The program coordinator designs both internal and external assessments and evaluations for tours and lessons. During the tour, docents make formative assessments of the students understanding using Visual Thinking Strategies, and carefully formatted questions related to the tour material. They do not respond to the Essential Question directly, but tour and art lesson design ignites related dialogue.
This year, along with the gallery’s Idaho Artist theme, we offered a special in-class project called “Idaho Gems” that was open to any interested teacher. The students were asked to draw and write responses about themselves and about Idaho, and then sew those pages between two brightly colored pieces of gem shaped Mylar. Approximately 380 students completed the project over the year and their gems were added to a collaborative wall installation in our Children’s Studio. Students were excited to bring their family and friends to show them that they had art on display at the Prichard Art Gallery.
We want to inspire a creative life that will endure in our program participants. Our goal is to increase the tools students have to approach learning. There are visual learners who may not excel to their potential in a traditional school day. By giving them additional avenues to approach learning they can be successful and advance in school through an increased visual understanding. We have programs that provide deep engagement and create artistic growth over an extended time frame. We look at this framework as a “T,” broad and thin for some, in-depth for others. The goal is to give each a chance to use the arts in their lives and be involved citizens.
Our impact is documented though the artwork made in the art lesson in relation to the goals and objectives in the lesson plan. Following each class visit, teachers are given a feedback form that they fill out and mail back to the Ed. Coordinator.

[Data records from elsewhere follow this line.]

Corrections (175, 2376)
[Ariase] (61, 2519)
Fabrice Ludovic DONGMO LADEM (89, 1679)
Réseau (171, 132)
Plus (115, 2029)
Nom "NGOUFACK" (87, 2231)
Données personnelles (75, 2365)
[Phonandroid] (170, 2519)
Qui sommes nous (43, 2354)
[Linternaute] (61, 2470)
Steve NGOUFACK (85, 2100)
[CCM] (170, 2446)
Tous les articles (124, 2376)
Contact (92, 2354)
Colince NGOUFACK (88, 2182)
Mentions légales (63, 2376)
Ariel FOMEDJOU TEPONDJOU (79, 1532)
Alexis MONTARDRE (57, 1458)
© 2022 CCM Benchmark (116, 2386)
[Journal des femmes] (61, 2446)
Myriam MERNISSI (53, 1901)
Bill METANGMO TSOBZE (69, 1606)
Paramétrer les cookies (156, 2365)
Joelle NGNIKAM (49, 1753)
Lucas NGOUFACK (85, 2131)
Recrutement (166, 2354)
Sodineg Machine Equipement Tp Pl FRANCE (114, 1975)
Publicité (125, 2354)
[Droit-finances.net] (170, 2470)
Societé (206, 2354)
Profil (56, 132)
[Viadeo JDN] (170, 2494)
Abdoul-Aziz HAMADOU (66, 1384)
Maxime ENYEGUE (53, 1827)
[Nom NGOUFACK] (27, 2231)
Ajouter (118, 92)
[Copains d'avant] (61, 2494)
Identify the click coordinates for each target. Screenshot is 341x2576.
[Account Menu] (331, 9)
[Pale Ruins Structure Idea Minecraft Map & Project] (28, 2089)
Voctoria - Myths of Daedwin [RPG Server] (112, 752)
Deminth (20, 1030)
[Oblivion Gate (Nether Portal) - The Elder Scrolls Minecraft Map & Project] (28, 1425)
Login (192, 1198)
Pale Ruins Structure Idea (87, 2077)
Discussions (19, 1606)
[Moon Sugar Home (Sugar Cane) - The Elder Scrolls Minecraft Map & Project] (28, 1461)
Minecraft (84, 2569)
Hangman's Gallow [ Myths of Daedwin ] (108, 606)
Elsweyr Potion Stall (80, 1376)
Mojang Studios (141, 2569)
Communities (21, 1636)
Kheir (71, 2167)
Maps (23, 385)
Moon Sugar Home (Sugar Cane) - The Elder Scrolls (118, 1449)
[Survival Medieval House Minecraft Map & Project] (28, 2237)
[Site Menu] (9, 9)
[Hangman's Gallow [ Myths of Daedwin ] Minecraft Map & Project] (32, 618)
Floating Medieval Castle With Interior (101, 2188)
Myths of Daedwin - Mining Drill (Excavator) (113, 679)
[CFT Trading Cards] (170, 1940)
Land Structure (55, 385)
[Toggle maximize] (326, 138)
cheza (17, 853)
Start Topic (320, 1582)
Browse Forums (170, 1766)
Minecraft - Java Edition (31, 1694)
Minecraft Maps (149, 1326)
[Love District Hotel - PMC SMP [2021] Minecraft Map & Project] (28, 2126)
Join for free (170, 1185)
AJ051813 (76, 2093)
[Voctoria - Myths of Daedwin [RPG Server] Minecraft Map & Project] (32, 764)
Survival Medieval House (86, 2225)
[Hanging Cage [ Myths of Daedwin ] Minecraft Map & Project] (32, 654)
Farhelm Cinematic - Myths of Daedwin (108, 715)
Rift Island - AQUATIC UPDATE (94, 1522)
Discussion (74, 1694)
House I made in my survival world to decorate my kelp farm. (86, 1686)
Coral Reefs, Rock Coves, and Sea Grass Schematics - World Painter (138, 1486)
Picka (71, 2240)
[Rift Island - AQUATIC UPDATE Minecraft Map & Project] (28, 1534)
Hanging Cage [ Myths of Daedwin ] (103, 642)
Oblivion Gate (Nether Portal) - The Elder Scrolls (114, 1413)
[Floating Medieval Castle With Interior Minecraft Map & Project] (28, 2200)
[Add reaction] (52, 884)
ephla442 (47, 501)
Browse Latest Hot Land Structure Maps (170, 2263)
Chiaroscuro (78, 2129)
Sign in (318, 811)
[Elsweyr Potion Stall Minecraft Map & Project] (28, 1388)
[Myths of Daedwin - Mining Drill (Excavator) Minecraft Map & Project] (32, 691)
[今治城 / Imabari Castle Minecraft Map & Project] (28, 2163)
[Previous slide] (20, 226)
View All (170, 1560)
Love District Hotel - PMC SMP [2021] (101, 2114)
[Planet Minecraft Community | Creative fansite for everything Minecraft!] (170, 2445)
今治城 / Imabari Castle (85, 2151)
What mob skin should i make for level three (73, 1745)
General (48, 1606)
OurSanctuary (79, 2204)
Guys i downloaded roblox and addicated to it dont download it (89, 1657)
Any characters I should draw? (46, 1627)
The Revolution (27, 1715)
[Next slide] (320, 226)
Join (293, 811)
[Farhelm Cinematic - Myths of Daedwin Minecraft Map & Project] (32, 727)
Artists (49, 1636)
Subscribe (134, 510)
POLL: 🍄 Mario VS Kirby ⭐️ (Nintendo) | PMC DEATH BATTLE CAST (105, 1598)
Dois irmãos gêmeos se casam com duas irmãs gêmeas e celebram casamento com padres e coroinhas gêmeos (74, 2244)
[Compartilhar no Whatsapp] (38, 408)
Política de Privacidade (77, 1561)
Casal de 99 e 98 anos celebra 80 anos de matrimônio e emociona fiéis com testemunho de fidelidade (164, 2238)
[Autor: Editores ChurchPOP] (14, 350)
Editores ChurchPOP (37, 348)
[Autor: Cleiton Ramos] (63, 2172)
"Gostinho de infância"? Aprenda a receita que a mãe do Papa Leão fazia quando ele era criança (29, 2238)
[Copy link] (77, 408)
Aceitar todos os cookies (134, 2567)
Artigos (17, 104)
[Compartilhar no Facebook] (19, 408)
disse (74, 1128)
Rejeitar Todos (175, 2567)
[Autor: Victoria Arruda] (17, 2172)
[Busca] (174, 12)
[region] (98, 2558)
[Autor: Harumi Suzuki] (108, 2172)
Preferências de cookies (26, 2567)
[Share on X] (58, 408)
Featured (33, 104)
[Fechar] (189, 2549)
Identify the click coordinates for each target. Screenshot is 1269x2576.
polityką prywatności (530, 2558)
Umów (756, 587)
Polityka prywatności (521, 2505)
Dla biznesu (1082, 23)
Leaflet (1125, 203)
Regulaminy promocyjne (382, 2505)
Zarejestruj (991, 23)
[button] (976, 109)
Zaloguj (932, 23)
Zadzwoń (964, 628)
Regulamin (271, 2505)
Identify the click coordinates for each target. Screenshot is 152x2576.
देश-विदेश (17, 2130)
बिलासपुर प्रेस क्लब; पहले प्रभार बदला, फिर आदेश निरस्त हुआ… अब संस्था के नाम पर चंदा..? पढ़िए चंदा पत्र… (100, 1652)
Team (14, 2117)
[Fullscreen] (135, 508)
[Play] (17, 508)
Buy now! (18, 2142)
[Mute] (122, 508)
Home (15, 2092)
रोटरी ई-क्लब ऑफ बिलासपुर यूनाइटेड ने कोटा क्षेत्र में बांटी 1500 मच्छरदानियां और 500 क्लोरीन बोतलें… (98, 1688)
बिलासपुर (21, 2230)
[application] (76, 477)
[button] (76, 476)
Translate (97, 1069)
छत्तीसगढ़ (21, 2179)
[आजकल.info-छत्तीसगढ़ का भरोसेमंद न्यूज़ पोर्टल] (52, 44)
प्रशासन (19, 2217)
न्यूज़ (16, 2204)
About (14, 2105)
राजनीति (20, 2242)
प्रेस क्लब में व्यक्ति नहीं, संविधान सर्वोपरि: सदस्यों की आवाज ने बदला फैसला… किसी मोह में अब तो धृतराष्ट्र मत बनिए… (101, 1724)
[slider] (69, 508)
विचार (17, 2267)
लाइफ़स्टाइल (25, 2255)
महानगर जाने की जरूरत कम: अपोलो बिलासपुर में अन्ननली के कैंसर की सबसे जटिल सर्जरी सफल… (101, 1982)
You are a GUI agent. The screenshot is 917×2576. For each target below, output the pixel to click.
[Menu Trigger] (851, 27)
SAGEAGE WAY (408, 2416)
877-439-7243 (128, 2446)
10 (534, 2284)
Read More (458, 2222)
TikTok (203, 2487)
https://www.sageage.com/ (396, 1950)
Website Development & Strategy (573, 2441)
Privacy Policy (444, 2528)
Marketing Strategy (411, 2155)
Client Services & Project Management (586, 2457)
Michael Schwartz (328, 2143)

Each year the Prichard Education Outreach Program builds on established relationships with youth and schools, as well as forges new relationships, and opens eyes to the exceptional resource a contemporary art gallery can be for a well-rounded education. This year we exhibited only artists that live in the state of Idaho. That theme alone was very empowering to the classes that visited. They were able to connect the state they live in to important artists who live and work there as well.
Through our programs, teachers and students are enriched through specialized tours and lessons that support the characteristics of a quality arts education curriculum, including opportunities to learn about art history, artists, and their cultures. Students engage in hands on activities that bring art to life and extend classroom instruction through direct response. With continued support we can keep meeting the needs for youth to examine and respond through the creative process of art making and observation. We always seek to increase the amount of individuals, classes, and schools that could benefit from access to our programs.